**What you should do**: Pull every line with the word "screenshot" out of the entries below.

**Entries shown**:
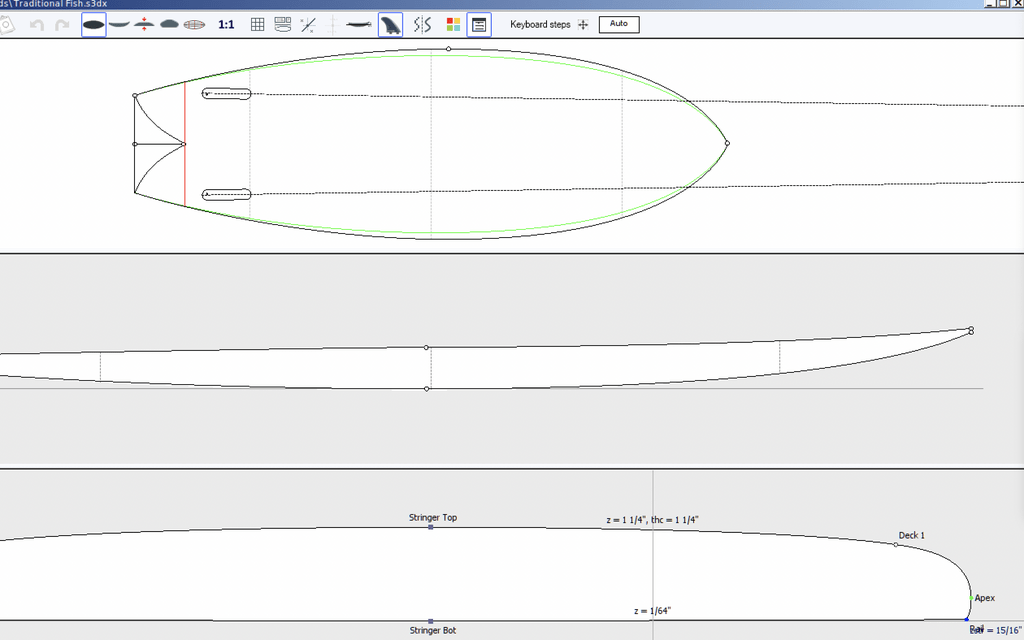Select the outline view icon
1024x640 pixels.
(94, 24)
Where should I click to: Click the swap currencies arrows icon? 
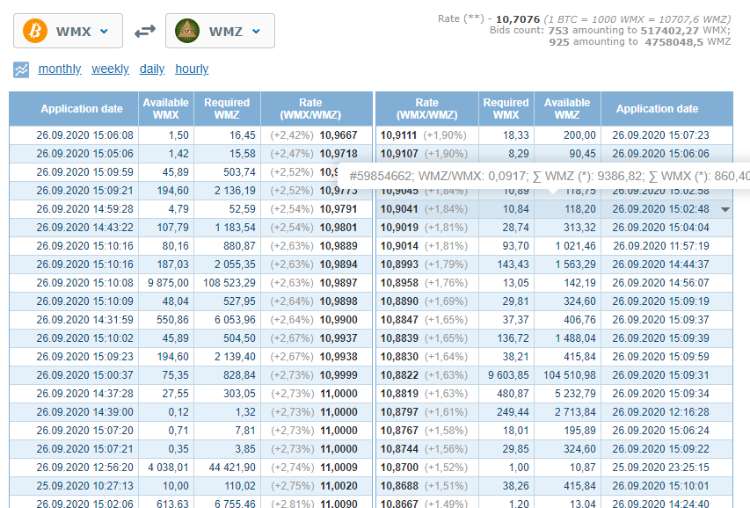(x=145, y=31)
---
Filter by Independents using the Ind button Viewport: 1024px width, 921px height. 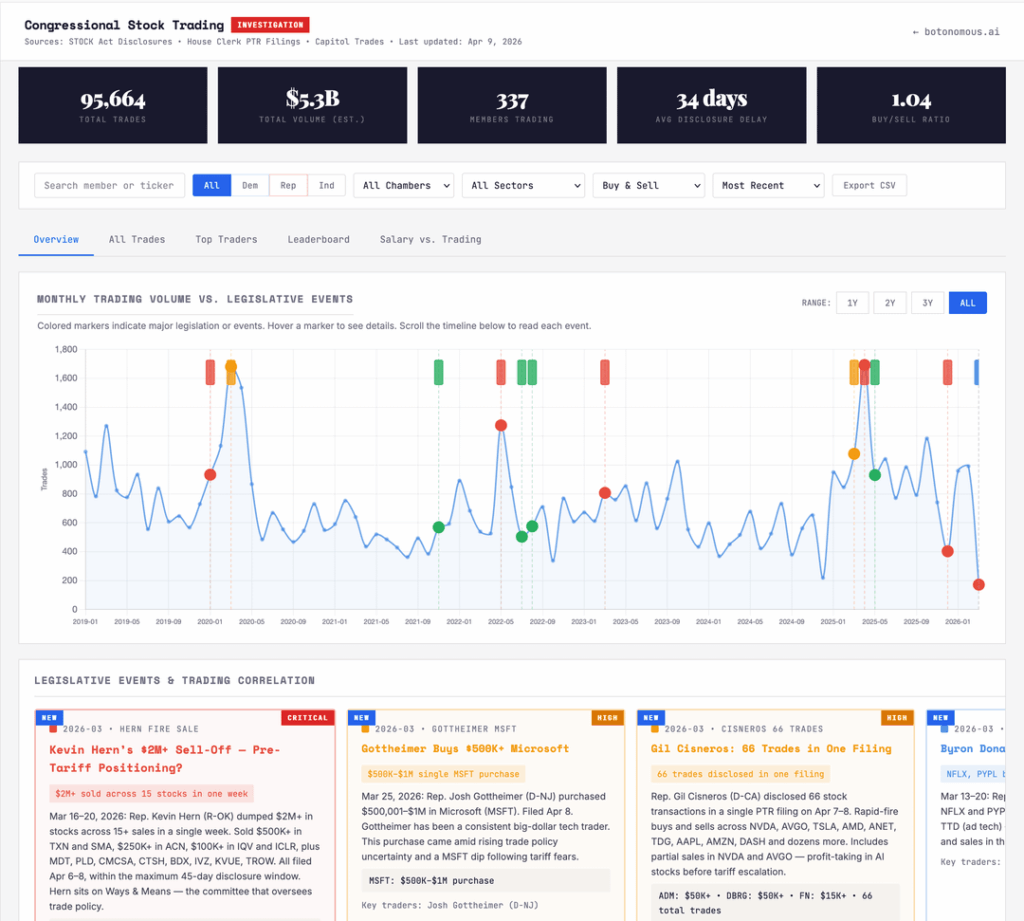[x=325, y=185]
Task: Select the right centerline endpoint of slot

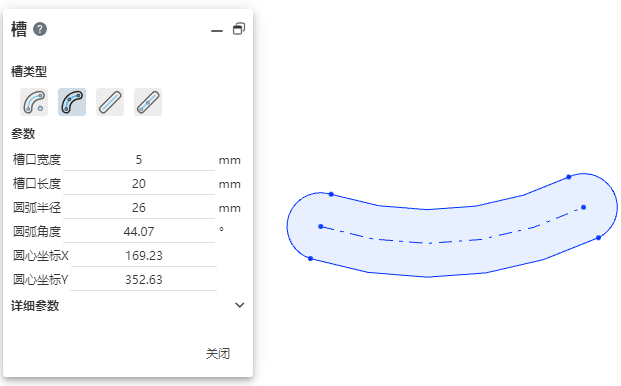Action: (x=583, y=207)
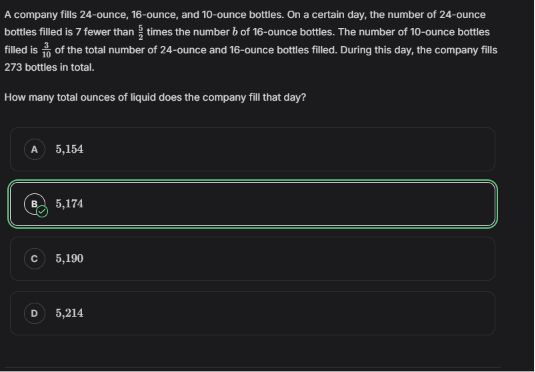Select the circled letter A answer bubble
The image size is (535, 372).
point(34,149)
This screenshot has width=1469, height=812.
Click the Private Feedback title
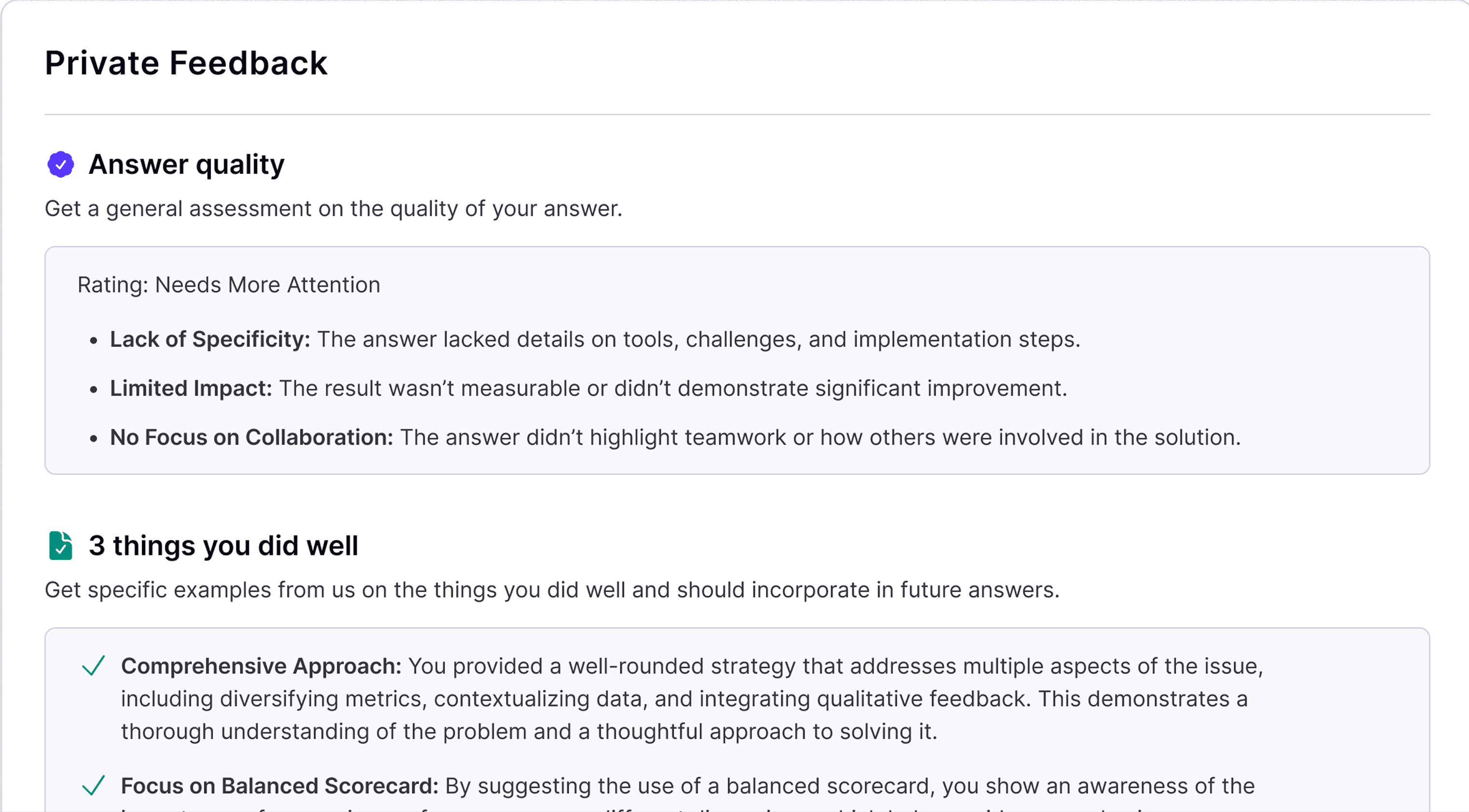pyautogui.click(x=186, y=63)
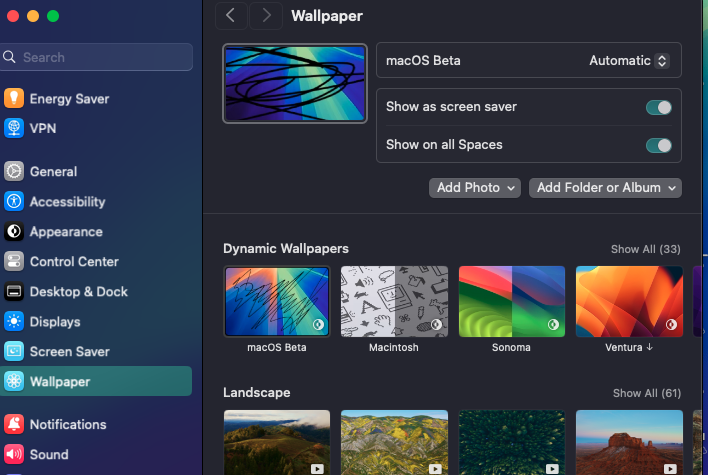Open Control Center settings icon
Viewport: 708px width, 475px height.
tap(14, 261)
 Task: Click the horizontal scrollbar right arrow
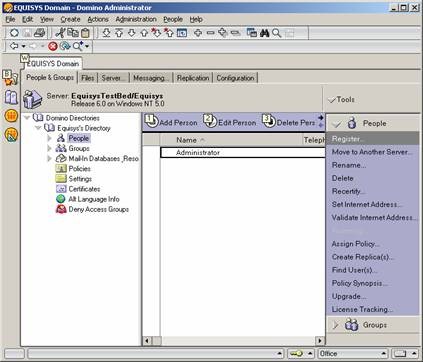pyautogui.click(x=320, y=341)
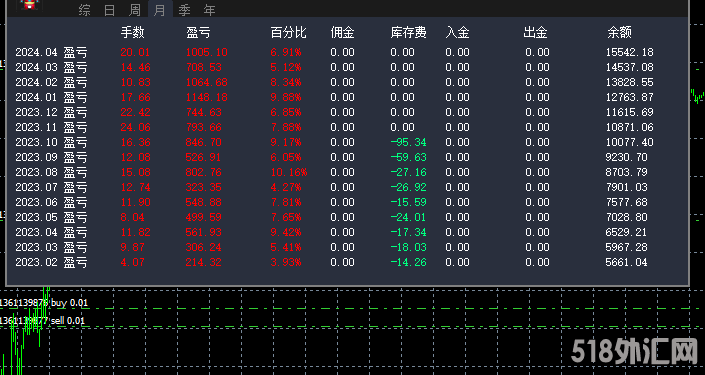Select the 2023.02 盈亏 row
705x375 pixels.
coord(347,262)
==
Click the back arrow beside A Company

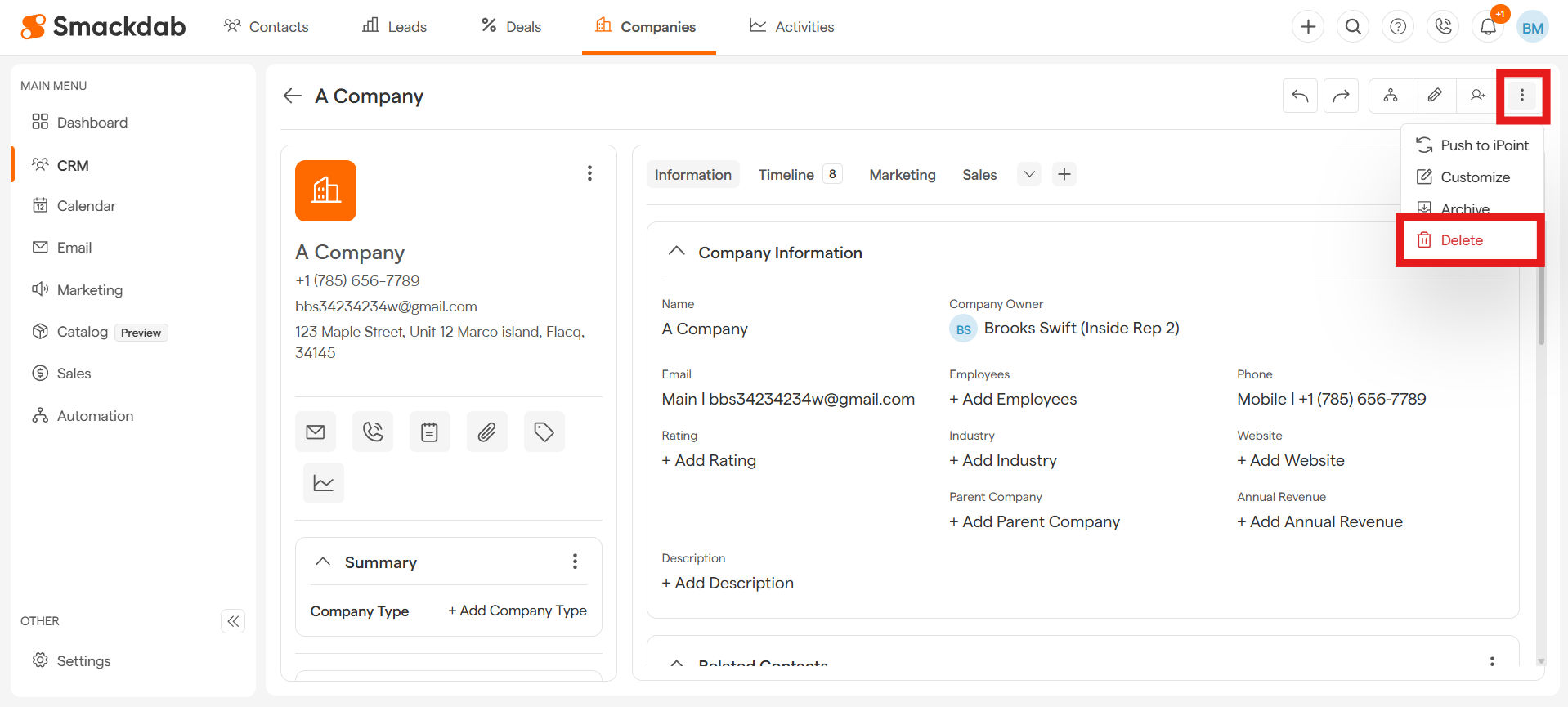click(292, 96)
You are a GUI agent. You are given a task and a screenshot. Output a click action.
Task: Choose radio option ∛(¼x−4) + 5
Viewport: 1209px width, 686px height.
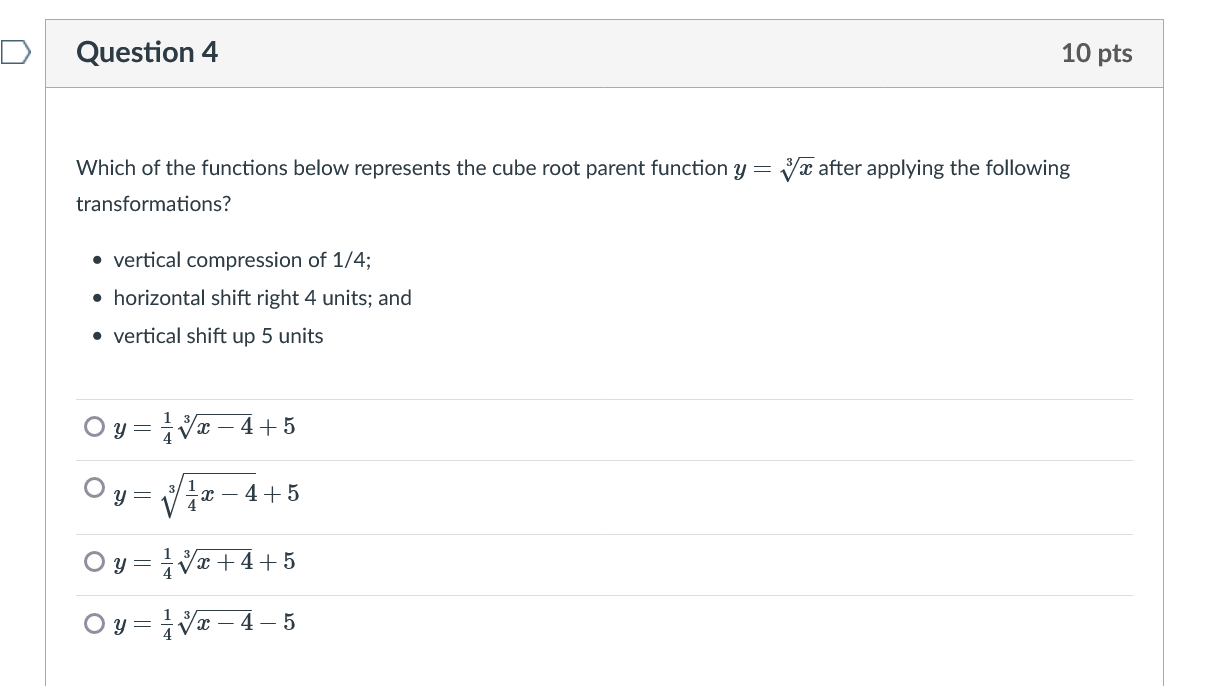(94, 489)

**Solution**:
This screenshot has width=1469, height=812.
You are a GUI agent. You are given a task and a screenshot. Output a click action.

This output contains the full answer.